┌─ MATERIAL FOR THE TASK

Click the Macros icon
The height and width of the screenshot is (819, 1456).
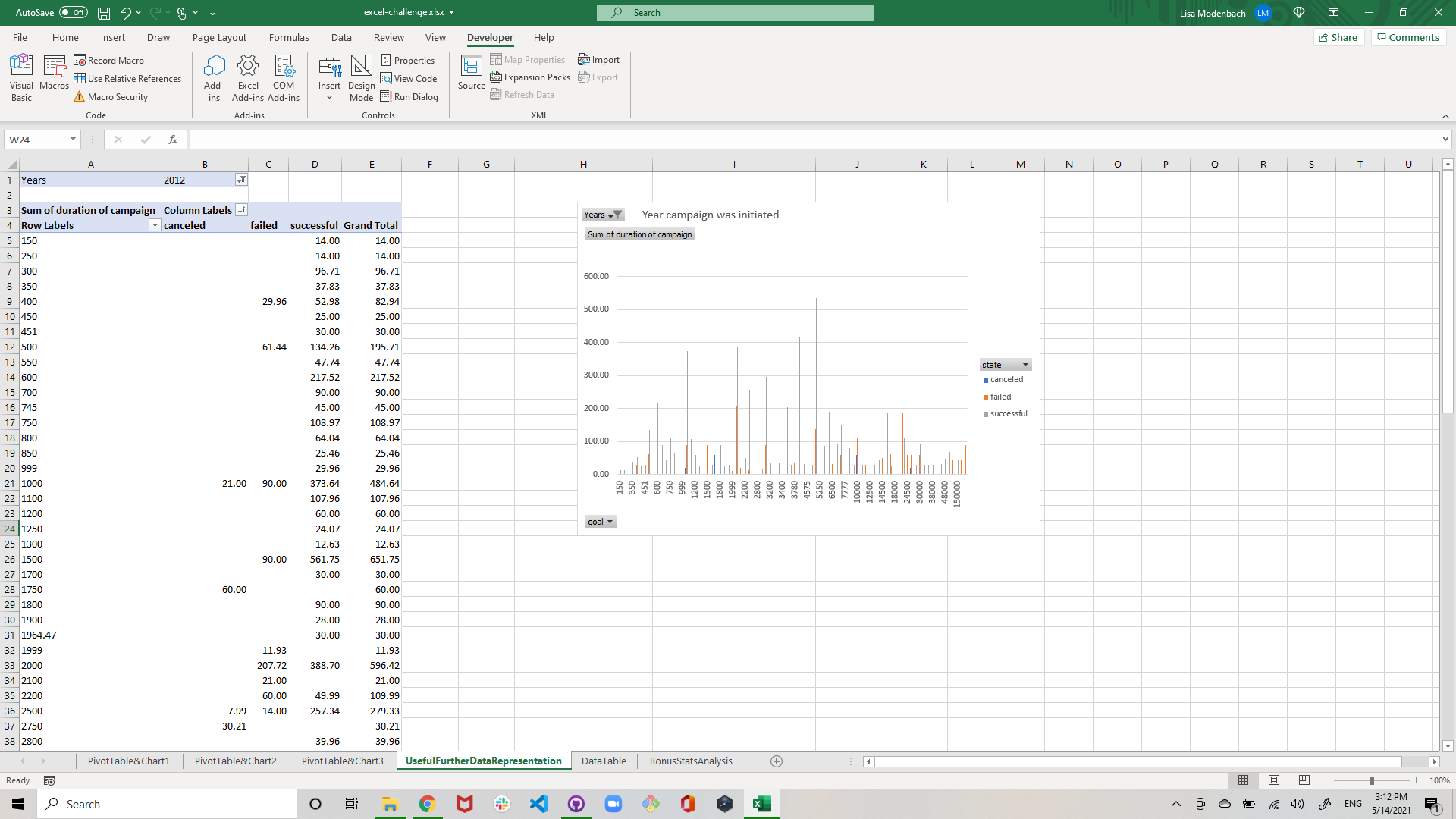point(54,76)
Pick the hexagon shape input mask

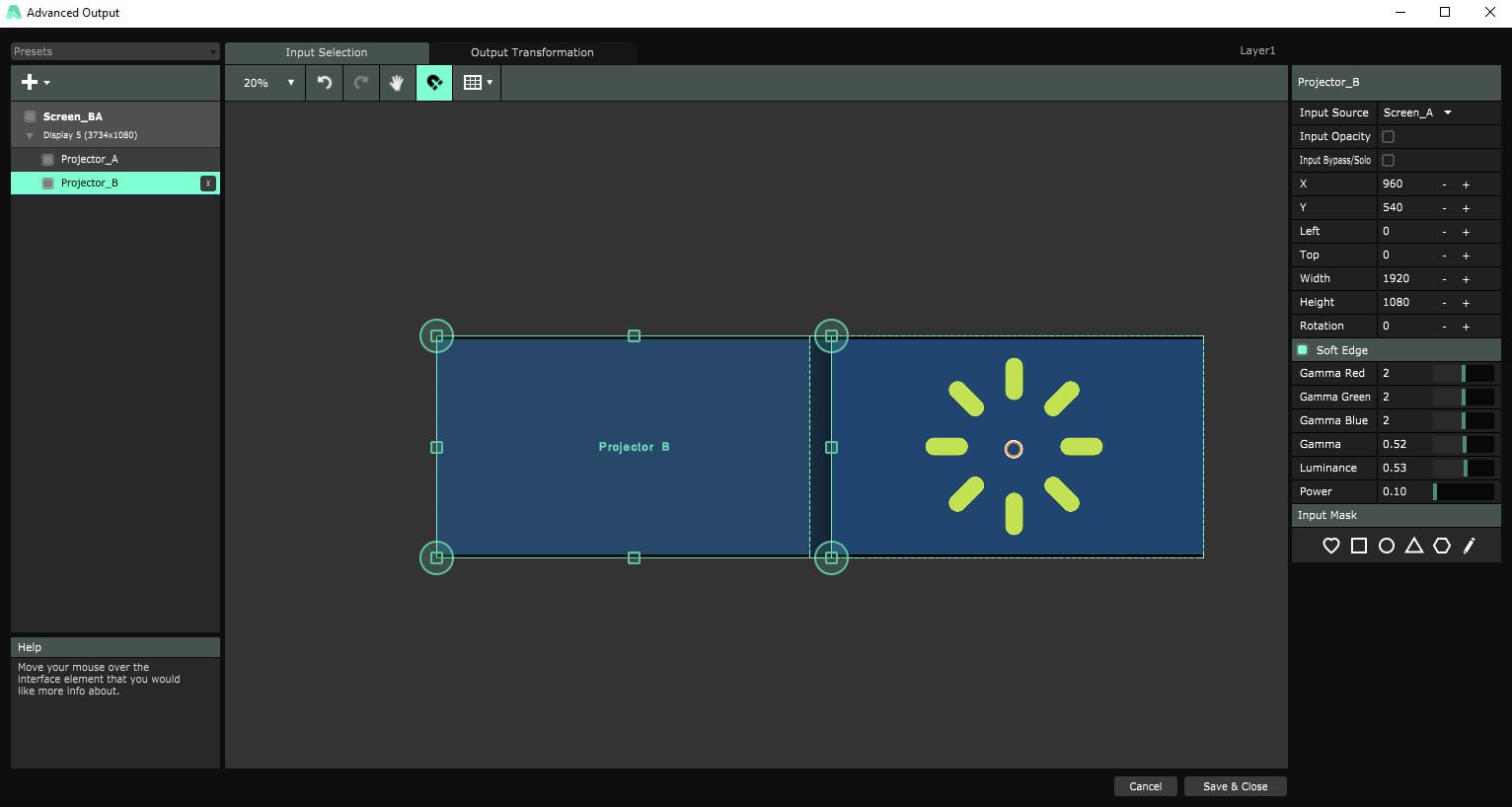pos(1441,546)
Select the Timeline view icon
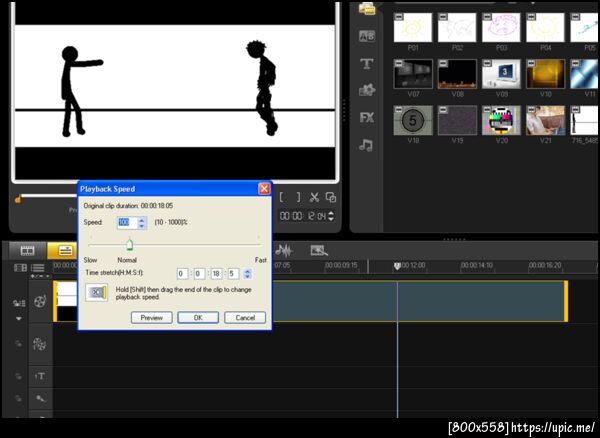 point(65,250)
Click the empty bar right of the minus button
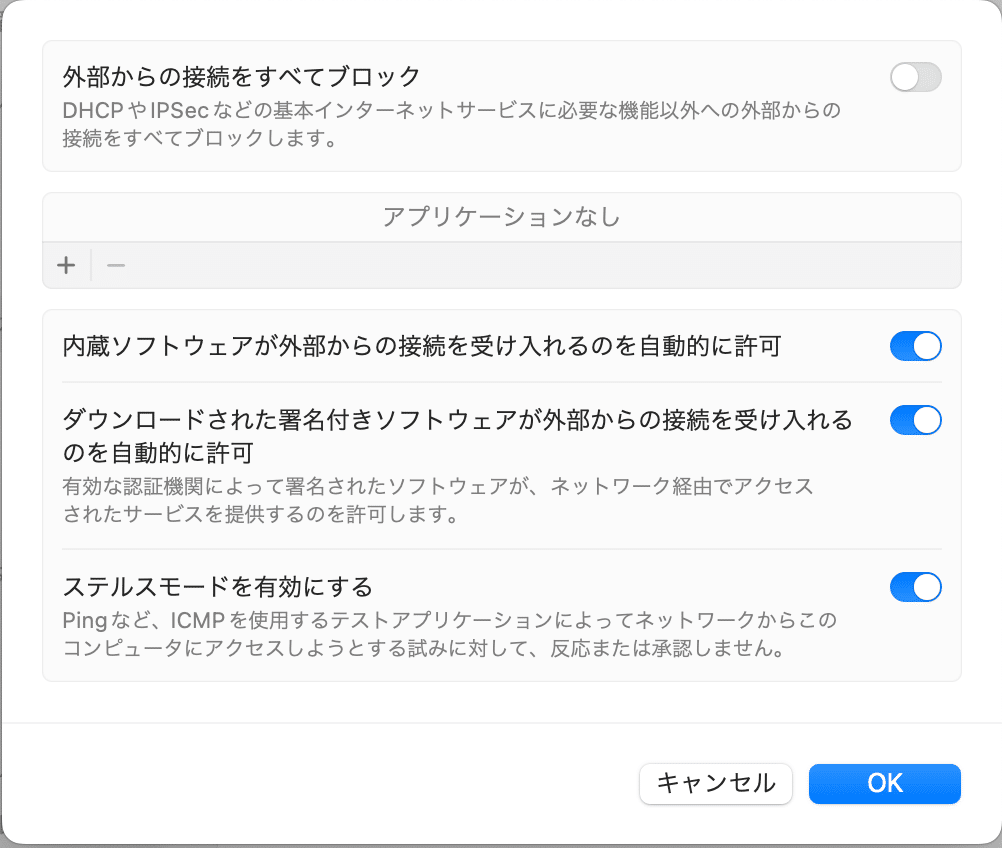This screenshot has height=848, width=1002. [543, 265]
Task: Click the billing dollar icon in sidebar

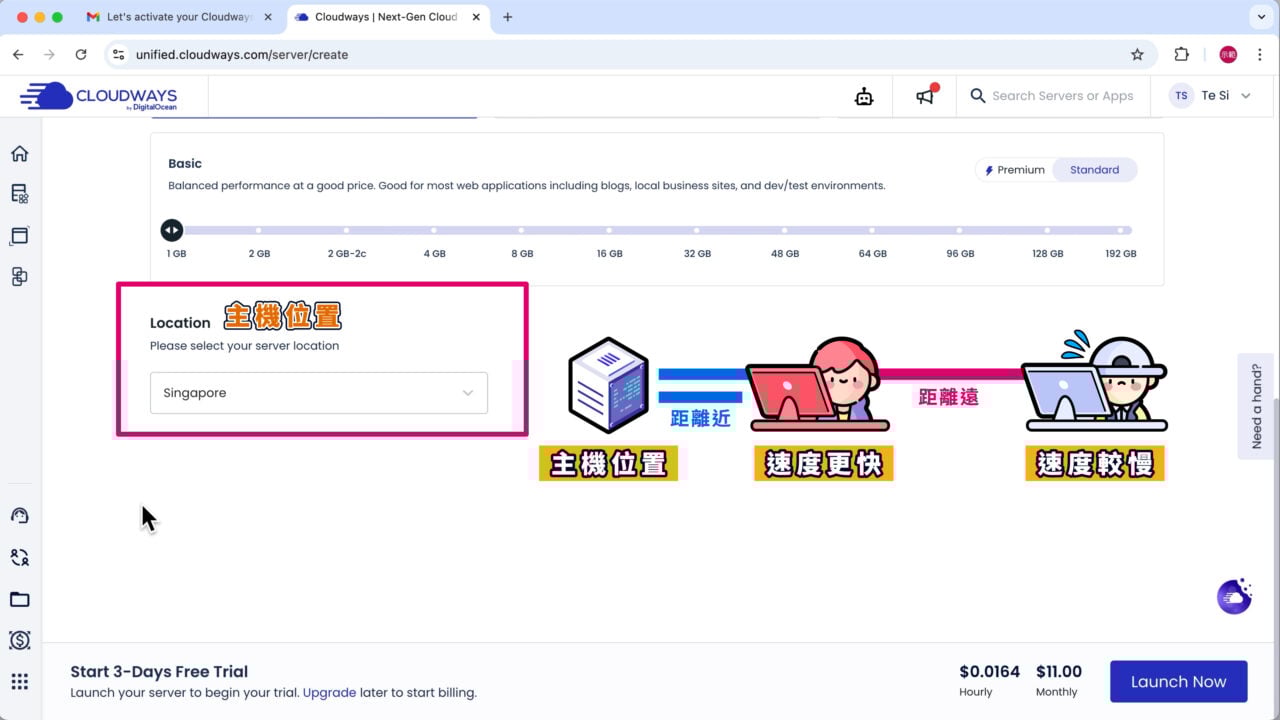Action: click(19, 640)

└─

Switch every "icon" to "symbol" and write out all the entries again with no other changes. Omit the pictures.

OUTPUT OF THE EXERCISE:
Click the Macros symbol
The height and width of the screenshot is (819, 1456).
point(54,76)
Pick the hexagon shape input mask

pos(1441,546)
Select the Timeline view symbol
 point(65,250)
Click the empty bar right of the minus button
This screenshot has height=848, width=1002. [543, 265]
Task: Click the billing dollar symbol in sidebar

Action: click(19, 640)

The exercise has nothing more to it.